Hari Kartini 21 April kembali mengingatkanku tentang sosok perempuan inspiratif yang tangguh. Karenanya perempuan menjadi lebih berarti dan dihargai saat ini. Sosoknya memang telah tiada, tapi penerusnya tentu saja ada. Kehidupan terus berlanjut, Para Kartini masa kini terus lahir dengan ketangguhan dan cerita inspiratif. Rasanya sangat cocok untuk mencari sosok itu di situasi negeri yang tengah tertatih melawan pandemi.

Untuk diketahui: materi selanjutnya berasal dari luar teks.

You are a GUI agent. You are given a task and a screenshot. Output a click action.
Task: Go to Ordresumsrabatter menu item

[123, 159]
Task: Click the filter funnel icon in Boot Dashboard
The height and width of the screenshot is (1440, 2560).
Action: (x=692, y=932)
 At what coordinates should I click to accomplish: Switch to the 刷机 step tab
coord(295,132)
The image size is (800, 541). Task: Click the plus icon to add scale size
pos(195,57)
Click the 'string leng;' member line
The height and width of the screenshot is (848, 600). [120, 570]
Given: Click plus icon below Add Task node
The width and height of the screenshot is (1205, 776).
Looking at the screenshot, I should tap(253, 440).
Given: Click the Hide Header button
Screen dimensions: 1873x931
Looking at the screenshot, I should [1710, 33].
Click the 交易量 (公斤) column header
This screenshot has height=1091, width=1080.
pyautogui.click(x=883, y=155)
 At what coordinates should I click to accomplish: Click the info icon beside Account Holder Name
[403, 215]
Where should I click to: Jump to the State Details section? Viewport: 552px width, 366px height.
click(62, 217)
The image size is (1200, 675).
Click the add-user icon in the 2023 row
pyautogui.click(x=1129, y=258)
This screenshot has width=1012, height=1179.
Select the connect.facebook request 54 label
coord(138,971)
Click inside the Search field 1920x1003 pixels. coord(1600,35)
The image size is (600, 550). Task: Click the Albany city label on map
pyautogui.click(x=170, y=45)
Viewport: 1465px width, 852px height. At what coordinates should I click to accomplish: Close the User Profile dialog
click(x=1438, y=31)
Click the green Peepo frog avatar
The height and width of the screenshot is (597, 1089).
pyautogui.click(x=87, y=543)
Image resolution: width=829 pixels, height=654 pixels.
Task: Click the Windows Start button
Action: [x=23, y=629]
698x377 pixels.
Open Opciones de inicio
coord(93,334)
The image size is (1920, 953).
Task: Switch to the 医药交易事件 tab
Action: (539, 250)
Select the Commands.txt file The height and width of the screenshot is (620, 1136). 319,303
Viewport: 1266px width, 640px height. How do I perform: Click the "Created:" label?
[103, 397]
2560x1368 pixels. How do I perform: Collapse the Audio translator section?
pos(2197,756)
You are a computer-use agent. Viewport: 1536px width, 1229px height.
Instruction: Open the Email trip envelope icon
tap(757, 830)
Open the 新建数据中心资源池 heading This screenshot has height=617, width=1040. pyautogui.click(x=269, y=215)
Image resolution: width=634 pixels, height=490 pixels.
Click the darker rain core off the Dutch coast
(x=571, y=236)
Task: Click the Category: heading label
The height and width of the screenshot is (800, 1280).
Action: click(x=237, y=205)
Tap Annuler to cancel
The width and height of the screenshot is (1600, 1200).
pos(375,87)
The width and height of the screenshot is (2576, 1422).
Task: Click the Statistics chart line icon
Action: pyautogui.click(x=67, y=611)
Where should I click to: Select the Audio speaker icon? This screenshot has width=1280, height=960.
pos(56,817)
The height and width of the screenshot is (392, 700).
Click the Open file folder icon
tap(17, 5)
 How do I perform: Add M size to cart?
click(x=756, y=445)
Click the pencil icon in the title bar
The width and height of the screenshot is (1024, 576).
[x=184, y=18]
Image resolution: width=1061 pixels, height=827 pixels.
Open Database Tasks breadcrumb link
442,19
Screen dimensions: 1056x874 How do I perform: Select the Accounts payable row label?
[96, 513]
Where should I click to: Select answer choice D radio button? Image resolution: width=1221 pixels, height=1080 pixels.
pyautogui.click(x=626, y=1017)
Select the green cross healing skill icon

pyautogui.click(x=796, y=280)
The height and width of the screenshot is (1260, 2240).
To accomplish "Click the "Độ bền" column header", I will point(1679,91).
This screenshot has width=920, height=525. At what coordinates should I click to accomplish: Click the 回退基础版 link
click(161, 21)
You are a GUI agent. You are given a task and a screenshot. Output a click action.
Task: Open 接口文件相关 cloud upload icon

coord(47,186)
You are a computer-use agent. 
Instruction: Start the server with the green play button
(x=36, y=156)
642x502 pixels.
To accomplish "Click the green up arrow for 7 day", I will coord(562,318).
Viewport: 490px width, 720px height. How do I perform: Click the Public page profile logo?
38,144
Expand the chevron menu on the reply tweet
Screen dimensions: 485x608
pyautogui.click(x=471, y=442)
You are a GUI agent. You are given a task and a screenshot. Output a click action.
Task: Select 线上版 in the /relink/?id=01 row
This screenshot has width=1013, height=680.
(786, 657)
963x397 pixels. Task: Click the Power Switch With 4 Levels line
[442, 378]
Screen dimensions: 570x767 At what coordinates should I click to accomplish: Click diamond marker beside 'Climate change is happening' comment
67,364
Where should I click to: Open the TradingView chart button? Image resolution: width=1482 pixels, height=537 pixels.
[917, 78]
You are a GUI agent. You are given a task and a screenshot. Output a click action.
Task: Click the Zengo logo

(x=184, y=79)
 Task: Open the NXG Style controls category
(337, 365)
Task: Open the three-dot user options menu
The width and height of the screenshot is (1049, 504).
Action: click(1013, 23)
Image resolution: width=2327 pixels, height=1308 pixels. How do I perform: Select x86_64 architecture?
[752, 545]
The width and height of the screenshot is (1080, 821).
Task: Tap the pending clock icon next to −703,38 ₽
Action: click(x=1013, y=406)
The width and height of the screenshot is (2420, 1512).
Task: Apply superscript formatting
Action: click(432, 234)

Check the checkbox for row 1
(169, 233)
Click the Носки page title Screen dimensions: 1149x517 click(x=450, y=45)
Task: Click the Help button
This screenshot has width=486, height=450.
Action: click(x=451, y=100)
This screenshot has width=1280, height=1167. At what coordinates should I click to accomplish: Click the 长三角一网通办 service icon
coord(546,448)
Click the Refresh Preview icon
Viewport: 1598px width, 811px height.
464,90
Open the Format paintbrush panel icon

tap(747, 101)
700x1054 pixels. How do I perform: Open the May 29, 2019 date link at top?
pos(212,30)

Seperti yang diketahui, pandemi Covid-19 belum usai. Sejumlah cerita berseliweran dimana-mana. Cerita perjuangan seyogyanya menjadi cerita paling mendominasi. Perhatianku tertuju pada seorang perempuan. Sosok mulia ini menarik untuk diulas dan dicari keberadaannya, perannya dan kisah-kisah hidupnya.
Nah, aku perkenalkan satu sosok yang kutemukan. Namanya Siti Aisyah. Umurnya 49 tahun. Ibu rumah tangga sekaligus tulang punggung keluarga. Suaminya sudah tak mampu lagi bekerja. Dua orang anak pun harus menjadi tanggungannya. Ia selalu berlomba dengan matahari pagi, sebuah rutinitas yang ia lakukan selama bertahun-tahun. Berjualan keliling kampung menempuh jarak puluhan kilometer. Bukan ia tidak tahu dan tidak mau patuh soal imbauan di rumah saja, namun sejengkal perut kelaparan dari orang-orang tersayang baginya tidak bisa ditunda kala sudah tiba waktunya makan. Lain lagi dengan nominal hutang yang masih melilitnya. Alasan yang semakin melengkapinya untuk tetap bekerja di situasi sepelik apapun.
Sebelum berkeliling kampung, ia harus berbelanja terlebih dahulu ke pasar yang jaraknya sekitar 10 kilometer dari rumahnya. Ia berangkat sekitar pukul 05.00 pagi dan menerjang jalanan sepi. Pada kenyataanya bukan hanya wabah yang menakutinya, melainkan jalanan pagi sepi yang pernah membuatnya trauma. Ia pernah diserempet orang tak dikenal yang mencoba merampas tasnya. Saat itu ia sempat mengalami luka namun beruntung ada seorang tukang becak yang menolongnya. Namun trauma itu harus ia simpan rapat dan tak ia jadikan halangan untuk beraktivitas kembali. Ia harus tetap berangkat setiap hari untuk memastikan dagangan bisa dibawa keliling kampung pada waktu yang tepat
Mengais rejeki di tengah pandemi memang tak mudah. Orang-orang yang berjualan keliling tentu bukan dia saja. Cuaca pun kadang tak bersahabat. Pernah ia kehujanan dan basah kuyup kedinginan. Dagangan yang dibawa juga tak selau habis. Harus ada kerelaan dan keikhlasan untuk menerimanya. Sepulang dari berjualan, ia pun segera berubah peran. Menjadi ibu rumah tangga dengan seabrek pekerjaan rumah yang melelahkan.
Apa yang membuatnya kuat? Jawabannya sederhana yaitu: "sabar dan ikhlas". Ia percaya bahwa kesabaran dan keikhlasan tidak akan pernah mengecewakannya. Ia juga merasakan seyuman keluarga yang menantinya di rumah selalu mampu menyamarkan rasa lelah. Selalu ada kebahagiaan dari sudut pandangnya. Dia perempuan yang sangat tangguh dan inspiratif. Tidak berlebihan jika ia dikatakan sebagai Kartini masa kini. Semoga ibu Siti Asiyah selalu sehat dan terus menginspirasi.